Ironically, it was Budarin who had described the EVA during his own pre-launch interview:

“Well, speaking about EVA, I very much hope that we’ll have this EVA. There will be two crewmembers going outside, stepping outside the station; one will stay

behind, supporting their activity in space. Jim Wetherbee’s crew will have installed the P-1 segment on the S-0 Truss; we will pick up with installing equipment on this truss segment. We will install a UHF antenna, we will install a radiator, we will have to deploy it. It is stowed and latched. In order to deploy this radiator we will need to open the latches, open the locks… there are eighteen of them, so there will be a lot of tedious work. I’m doing these locks. We will also have to install some struts with lights on the CETA cart … and we will also be transferring tools from one truss segment to another; we will be using the robotic arm. I’m hoping that I will get a chance to participate in this EVA. I have eight spacewalks under my belt from the Mir experience, and I’m hoping to get EVA experience on the International Space Station. Maybe there will be other objec­tives, but for now, this is the program of our EVA. But, we are ready to do whatever comes our way.’’
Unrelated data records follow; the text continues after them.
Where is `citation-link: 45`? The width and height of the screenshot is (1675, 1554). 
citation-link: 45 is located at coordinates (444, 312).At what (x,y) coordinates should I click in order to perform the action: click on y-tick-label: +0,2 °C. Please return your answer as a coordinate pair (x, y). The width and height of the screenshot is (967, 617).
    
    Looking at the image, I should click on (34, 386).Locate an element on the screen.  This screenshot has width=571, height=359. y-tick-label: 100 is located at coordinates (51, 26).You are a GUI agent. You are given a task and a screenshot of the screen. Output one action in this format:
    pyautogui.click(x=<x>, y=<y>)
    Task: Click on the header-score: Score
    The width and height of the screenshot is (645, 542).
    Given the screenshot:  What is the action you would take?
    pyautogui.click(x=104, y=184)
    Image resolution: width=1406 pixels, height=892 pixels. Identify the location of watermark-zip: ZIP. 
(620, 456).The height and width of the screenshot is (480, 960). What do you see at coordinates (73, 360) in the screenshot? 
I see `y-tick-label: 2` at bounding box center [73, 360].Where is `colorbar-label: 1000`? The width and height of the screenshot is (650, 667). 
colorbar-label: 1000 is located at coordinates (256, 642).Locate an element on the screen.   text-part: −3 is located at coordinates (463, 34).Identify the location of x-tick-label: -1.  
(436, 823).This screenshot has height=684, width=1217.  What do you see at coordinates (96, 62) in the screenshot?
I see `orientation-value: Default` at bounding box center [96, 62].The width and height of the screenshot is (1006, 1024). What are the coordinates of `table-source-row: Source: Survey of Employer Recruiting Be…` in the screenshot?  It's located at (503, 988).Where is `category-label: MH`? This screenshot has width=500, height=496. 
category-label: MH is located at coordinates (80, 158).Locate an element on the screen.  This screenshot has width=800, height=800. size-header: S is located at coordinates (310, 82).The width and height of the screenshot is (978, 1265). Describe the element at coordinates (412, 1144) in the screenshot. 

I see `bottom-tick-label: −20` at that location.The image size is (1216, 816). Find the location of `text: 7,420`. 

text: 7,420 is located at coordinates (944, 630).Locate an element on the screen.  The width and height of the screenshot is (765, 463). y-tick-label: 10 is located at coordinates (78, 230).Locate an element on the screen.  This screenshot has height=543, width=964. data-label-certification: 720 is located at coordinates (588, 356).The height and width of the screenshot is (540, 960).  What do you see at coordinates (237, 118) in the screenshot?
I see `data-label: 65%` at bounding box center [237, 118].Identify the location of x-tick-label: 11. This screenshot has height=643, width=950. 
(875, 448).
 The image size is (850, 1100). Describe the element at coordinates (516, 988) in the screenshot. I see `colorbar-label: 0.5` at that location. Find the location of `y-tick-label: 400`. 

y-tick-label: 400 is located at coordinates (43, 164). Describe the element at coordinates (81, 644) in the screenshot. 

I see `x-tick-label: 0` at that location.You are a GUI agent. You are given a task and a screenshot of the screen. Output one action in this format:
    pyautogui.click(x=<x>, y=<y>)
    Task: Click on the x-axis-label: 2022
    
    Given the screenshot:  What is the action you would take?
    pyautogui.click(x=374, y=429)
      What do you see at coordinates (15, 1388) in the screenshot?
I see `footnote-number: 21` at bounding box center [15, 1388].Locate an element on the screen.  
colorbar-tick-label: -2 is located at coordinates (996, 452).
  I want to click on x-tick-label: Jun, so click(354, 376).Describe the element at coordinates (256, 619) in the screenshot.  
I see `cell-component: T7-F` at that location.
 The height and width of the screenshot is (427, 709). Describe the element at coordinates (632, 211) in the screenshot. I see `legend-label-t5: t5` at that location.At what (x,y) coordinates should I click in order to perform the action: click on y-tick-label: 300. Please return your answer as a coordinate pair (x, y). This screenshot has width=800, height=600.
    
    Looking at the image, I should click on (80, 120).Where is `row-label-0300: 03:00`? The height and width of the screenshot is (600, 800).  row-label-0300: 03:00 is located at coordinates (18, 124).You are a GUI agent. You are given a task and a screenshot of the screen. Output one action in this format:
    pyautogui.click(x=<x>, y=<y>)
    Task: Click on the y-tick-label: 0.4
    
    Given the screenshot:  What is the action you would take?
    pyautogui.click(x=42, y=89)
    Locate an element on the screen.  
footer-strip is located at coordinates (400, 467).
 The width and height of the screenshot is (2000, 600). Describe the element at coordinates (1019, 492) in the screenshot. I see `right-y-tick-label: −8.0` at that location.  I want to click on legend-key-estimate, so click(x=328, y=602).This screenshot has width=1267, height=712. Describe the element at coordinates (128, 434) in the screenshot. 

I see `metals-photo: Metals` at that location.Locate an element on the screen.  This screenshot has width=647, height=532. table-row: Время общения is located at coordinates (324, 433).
On the day, the EVA was delayed by problems opening Quest’s outer hatch, which the Americans said was caused by dirt in the lock, but the Russians quickly blamed on the inexperience of the two astronauts, who were both making their first EVA. With the hatch finally open, the two men switched their EMUs to internal battery power at 07:50. Bowersox reported a loss of digital data in his EMU, but the problem cleared up when he cycled the internal power switch. Having collected their tools they made their way to the P-1 ITS, where they released ten launch restraint straps on the P-1 radiators. A further eight restraints had been previously released during the STS-113 EVAs in November 2002, when the P-1 ITS was installed on ISS. Controllers in Houston then commanded the central radiator to extend to its full 15 metres. The deployment took 9 minutes to complete. The two men then inspected equipment on the P-1 ITS before making their way to the exterior of Unity, where Pettit used sticky tape to remove grit from the CBM docking seals in preparation for the arrival of the MPLM Raffaello on the next Shuttle flight, STS-114, then planned for March.

Moving to the S-1 ITS, the two men failed to remove a stanchion from its stowed location for installation on one of the two handcarts that future EVA astronauts would use to move themselves along the completed ITS. A pin was interfering with the stanchion’s movement and its installation was deferred to a later EVA. Pettit retrieved tools from a storage box on the Z-1 Truss prior to checking the ammonia system on the P-6 ITS. This task was performed in advance of an ammonia cooling system test on a Shuttle flight planned for later in the year. Returning to Quest, the astronauts used a pair of scissors to cut the strap that had delayed the hatch opening at the start of the EVA. The EVA was completed at 14: 41, after 6 hours 51 minutes. All three men had a rest day on January 16, performing only routine exercise and maintenance.